Appreciation of Oil Painting Bacchanal

What Bacchanal mainly depicted was in the Aegean Base Carat Islands, in an island called Andros, residents were cheering to their hearts, making good cheer, talking about love and dancing to celebrate the bacchanal scene. In the painting, the cheerful residents had different forms: in the right side, two women were lying down and whispering, one's smile was very weird and another surprisingly opened her big eyes and raised her glass to pick the wine that a naked man gave her; the toddler child next to her also hung his head and staggered the step; a woman dressed in white with flying hair and red face behind the painting was dragging a man with blurred eyes and whisper. Under the flying skirt, the naked leg made her more charming; in the distant hills, a white-bearded old man was nakedly lying in the sun and stretching legs, which was very comfortable.

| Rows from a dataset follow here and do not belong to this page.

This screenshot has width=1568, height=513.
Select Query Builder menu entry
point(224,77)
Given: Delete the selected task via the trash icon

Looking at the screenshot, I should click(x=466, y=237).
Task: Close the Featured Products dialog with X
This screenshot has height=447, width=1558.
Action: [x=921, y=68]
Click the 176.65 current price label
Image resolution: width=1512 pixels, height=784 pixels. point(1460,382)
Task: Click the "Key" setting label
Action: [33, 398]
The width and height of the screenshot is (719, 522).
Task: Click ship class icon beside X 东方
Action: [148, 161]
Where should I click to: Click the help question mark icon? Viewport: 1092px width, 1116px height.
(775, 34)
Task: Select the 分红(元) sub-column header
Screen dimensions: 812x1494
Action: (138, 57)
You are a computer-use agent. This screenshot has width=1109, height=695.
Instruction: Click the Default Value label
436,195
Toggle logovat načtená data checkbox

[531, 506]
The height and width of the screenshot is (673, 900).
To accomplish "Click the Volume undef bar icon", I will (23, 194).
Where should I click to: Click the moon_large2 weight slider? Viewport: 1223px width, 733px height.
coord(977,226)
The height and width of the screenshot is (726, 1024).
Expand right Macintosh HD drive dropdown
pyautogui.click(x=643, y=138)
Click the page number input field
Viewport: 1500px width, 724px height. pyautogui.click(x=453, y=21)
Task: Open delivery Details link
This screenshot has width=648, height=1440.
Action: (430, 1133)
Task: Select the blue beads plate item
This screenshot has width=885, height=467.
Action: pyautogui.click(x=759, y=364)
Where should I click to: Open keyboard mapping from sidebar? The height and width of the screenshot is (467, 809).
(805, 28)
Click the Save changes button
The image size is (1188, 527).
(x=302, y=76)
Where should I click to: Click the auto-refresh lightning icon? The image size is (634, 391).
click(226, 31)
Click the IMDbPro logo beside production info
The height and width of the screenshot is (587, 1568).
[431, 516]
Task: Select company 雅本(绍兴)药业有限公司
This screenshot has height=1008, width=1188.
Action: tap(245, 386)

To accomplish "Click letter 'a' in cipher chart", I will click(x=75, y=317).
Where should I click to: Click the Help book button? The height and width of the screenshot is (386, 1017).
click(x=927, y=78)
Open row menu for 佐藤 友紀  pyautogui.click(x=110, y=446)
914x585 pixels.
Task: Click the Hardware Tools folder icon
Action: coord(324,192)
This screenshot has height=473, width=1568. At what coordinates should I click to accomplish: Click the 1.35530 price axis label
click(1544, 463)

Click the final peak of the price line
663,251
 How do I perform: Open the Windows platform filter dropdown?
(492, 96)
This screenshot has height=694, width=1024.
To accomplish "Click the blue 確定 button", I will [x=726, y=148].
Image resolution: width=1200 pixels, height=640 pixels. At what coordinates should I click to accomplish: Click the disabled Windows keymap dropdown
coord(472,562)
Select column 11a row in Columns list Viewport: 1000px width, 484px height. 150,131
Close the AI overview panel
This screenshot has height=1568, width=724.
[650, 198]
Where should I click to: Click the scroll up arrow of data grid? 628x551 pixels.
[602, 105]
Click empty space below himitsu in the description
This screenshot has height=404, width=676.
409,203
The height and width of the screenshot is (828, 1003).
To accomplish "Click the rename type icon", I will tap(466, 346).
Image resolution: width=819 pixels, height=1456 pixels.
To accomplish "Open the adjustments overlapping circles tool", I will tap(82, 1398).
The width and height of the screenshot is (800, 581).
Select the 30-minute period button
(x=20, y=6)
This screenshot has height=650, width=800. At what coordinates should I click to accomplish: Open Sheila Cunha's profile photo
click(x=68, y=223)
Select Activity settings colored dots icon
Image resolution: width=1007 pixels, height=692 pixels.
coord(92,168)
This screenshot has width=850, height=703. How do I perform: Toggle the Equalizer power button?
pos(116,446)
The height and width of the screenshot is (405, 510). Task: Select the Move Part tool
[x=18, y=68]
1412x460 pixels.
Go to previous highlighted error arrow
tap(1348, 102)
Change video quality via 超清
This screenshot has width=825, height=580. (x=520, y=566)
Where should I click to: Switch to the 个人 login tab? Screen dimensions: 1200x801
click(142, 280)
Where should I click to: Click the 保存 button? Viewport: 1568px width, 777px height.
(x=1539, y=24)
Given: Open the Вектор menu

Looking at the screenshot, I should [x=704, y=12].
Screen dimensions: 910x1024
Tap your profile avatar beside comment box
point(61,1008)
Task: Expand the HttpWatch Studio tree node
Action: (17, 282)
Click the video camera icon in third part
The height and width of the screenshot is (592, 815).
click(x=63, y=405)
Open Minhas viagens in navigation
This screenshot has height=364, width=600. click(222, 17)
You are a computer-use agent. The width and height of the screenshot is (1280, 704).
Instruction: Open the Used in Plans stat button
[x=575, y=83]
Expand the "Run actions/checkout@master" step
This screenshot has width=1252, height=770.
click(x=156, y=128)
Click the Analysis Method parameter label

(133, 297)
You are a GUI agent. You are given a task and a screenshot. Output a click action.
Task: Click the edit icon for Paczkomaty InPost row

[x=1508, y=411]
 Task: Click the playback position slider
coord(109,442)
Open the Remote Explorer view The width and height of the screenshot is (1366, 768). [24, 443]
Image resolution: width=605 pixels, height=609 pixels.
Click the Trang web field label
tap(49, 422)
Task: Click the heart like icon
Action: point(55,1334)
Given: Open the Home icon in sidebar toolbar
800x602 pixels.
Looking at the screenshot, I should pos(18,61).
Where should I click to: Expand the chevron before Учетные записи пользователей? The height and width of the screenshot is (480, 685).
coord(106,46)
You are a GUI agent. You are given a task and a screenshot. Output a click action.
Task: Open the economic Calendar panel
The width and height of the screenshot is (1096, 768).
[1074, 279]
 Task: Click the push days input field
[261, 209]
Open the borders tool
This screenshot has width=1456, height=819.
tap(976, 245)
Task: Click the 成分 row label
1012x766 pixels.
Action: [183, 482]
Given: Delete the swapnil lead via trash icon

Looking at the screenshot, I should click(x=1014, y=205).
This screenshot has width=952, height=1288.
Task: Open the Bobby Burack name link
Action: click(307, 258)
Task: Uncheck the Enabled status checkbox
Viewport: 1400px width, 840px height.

The most notable was the woman lying down at the bottom right of the painting. A beautiful bare naked woman showed her head to the rear, her arms behind the head and randomly stretched her upper body and legs. The blue sky and white clouds in the background made the entire sky stretched vast and far-reaching, increasing the layers of scene and making the depth of the whole painting strengthened. In the description of scenery, Titian compared the rich use of warm and cold colors and showed the characteristics of a quality suggestive of poetry or painting. In this painting, Titian used bold, rich, and colorful colors. Such a lively rhythm and tone most incisively reflected the carnival crowd passion and lively atmosphere. The figures in the painting were active with strong muscle. The complete composition reflected the influence of classicism, but did not regard it as all the essence of painting. At this moment, the human nature broke all the restraints and showed the fitness and vigor of human, unfolded in the audience's eyes. Holiness did not simply praise the religion, here, it was the embodiment of human freedom. In other words, Bacchanal could be said to be a starkly pagan painting. The carnival images in the painting were beyond the daily life scale, and the artist made idealized processing to push a vagrant rebellious spirit to the peak.